Mais tarde temos as histórias de nossos monarcas. É sabido que Carlota Joaquina não era nenhuma flor de pessoa e a esta, poucas vezes os historiadores deram desconto. Personalidade forte, temperamento difícil, teve muitos inimigos e outros tantos bajuladores era considerada um estorvo na vida de D. João VI. Para Oliveira Lima sua alma "poderia chamar-se masculina, não tanto pelo desejo imoderado de poder e pelo cinismo, quanto pela sua pertinácia em alcançar seus fins e pela dureza..." Frente a tal quadro Francisca L. Nogueira de Azevedo em seu livro "Carlota Joaquina, na corte do Brasil" (Civilização Brasileira) "estilhaçar o bloco monolítico que forma essa imagem pública", imagem essa que segundo o historiador português Luís Torgal "...as análises disponíveis sobre esta personagem da história portuguesa apenas transmitem uma lenda negra e anedótica". Estaria na hora de rever esse capítulo histórico.
Quanto a Dom Pedro I, parecemos ser um pouco mais condescendentes, dando-nos possibilidades de escrevermos livros intitulados, por exemplo, "As maluquices do Imperador", de Paulo Setúbal. Vez por outra surgem alterações como quando do lançamento de "Chalaça" de José Roberto Torero. Duílio Crispim Farina, mesmo respeitoso produziu um outro livro diremos, incômodo. Mesmo respeitoso e ganhador do prêmio José Almeida Camargo (1975) da Associação Paulista de Medicina, o livro tratava de um tema dito íntimo, e discorria o livro sobre o "Tempo de Vida, Doença e Morte na Casa de Bragança (Ramo do Brasil)", enfim sobre os achaques, a epilepsia do primeiro imperador e as convulsões do segundo. Sequer a citação de Joaquim Nabuco na página de rosto ajudava dissimular a intromissão - "a missão da monarquia no Brasil não tem exemplo na história das dinastias. O primeiro Imperador criou a nacionalidade, o segundo constituiu a nação e sua filha, numa curta regência, aproveitando o que ela mesma havia iniciado, realizou a abolição, fundando a igualdade social.
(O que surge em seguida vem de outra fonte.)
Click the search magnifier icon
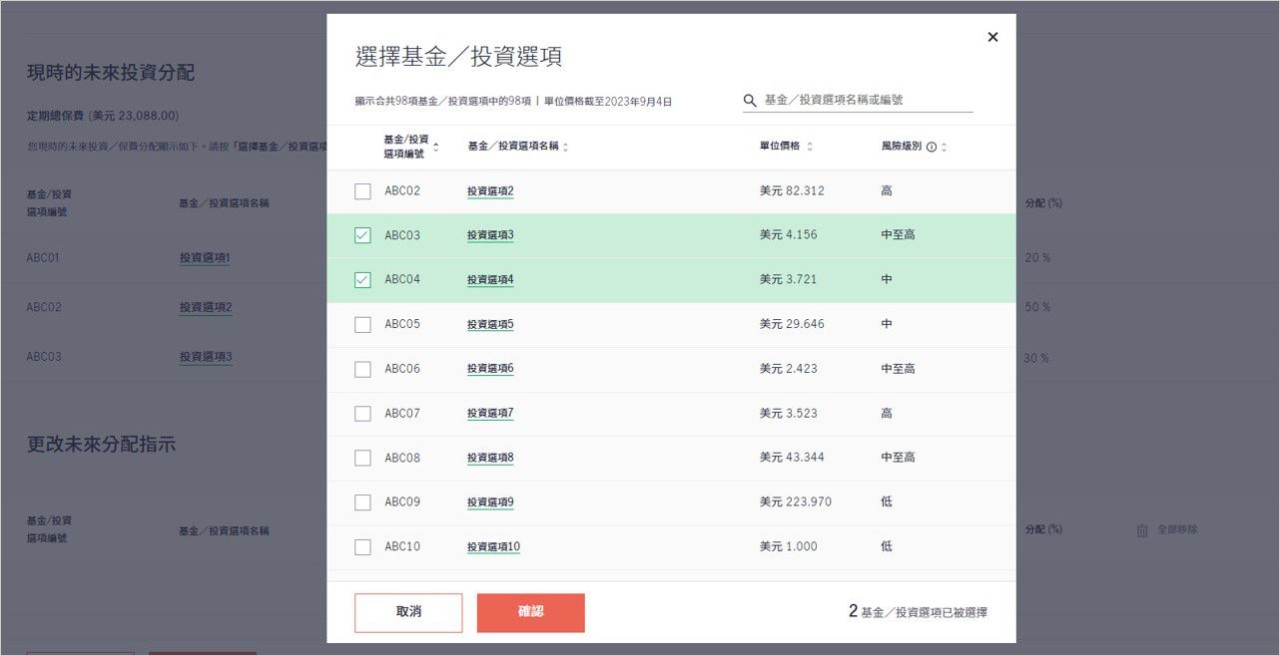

Mas Pedro II foi sua própria vitima na história. Provocava escândalos que geravam artigos, peças, romances e muitas charges. A sua má fama contrapunha-se à sua ousadia em busca das modernidades e da cultura. Sergio Gomes de Paula escreve que os enredos de suas histórias faziam as delícias dos oposicionistas e trouxeram grande mal-estar aos monarquistas. "até aí, nada de novo; mas, para agravar, falaram-se coisas mais do que malévolas sobre a vida privada de D. Pedro II, contaram-se casos que faziam dele um furioso da libido". As garotas de pouca idade faziam pano de fundo e a nitroglicerina para seus opositores. A questão do simulado roubo das jóias da coroa foi explorado por muitos como Raul Pompéia, Artur Azevedo e José do Patrocínio. Raul Pompéia escreveu "As Jóias da Coroa" e, recentemente, charges, desenhos satíricos de Agostini, Belmiro de Almeida e Asmodeu foram reunidos aos textos dos três no livro "Um Monarca da Fuzarca" (Relume-Dumará).
Pelo sim, pelo não D. Pedro II, em 16 de novembro de 1889, quando soube que o marechal Deodoro da Fonseca era o chefe do novo regime exclamou - "estão todos malucos!".